The attack also appears to be a major Hamas counterintelligence success.

The Israeli government is known for its technological sophistication. According to The New York Times, for example, in 2021, Israel assassinated Iran’s top nuclear scientist as he was driving to his vacation house by using an AI-powered, remote-controlled machine gun that was operated via satellite and placed on the side of a road. An investigation into Hamas’s surprise attack should explore to what extent, if any, Israel’s technical prowess may have generated collection and analysis blind spots.

As analysts study this surprise attack, they should not just focus on what went wrong for Israel. The attack also appears to be a major Hamas counterintelligence success, and investigators must figure out what Hamas got right. They will have to determine how Hamas managed to keep such a large-scale, complex operation secret from one of the world’s best intelligence services.

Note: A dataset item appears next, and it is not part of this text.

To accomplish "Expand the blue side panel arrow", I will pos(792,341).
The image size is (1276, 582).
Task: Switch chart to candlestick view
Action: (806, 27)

It is possible, of course, that Hamas was more lucky than skilled, that the failure truly was Israel’s, and that Hamas did nothing remarkable to hide its intentions or capabilities. My research on September 11, for example, found that al Qaeda terrorists did not need fancy counterintelligence plans or even fake names to succeed. They just needed the CIA and the FBI to operate as they usually did. When the Cold War ended and the terrorist threat grew in the 1990s, these agencies failed to adapt their structures, incentives, and cultures to detect and defeat a new enemy. As a result, the CIA and the FBI missed nearly two dozen opportunities to penetrate and possibly stop the 9/11 plot. To give just one example, in early 2000, CIA officers identified two suspected terrorists who were attending an al Qaeda planning meeting in Malaysia, learned their full names, and discovered that one held a U.S. visa and the other had traveled to the United States. More than 50 CIA officials had access to this information, yet none of them told the State Department or the FBI for more than a year. One key reason for this failure is that before 9/11, there was no formal training, clear process, or priority placed on warning other government agencies about dangerous terrorists who might travel to the United States.

Those two men would go on to crash American Airlines Flight 77 into the Pentagon. For months, they plotted their attack while hiding in plain sight inside the United States, using their true names on a variety of documents, including rental agreements, credit cards, and the San Diego telephone directory. They even made contact with several targets of FBI counterterrorism investigations and at one point lived with an FBI informant, all unknown to the bureau. Inside the FBI, counterterrorism procedures and capabilities were lagging so far behind that a highly classified internal report issued shortly before September 11 gave all 56 FBI field offices in the United States a failing grade.

PAST AND FUTURE

Now is the time to fixate on the present, not the past. Israel is at war, and its urgent task is finding a pathway to peace, security, and healing. The right time to thoroughly investigate why a surprise attack succeeded is when the immediate threat has subsided.

But Israel will, eventually, need to examine what happened. Interrogating the past—systematically, thoughtfully, and independently—will be essential for enabling a more secure future for Israel and its people.

Answering these questions will also be essential for the United States. In today’s complex and uncertain threat landscape, American intelligence has never been more important. Washington must study Israel’s failures so that it does not repeat them.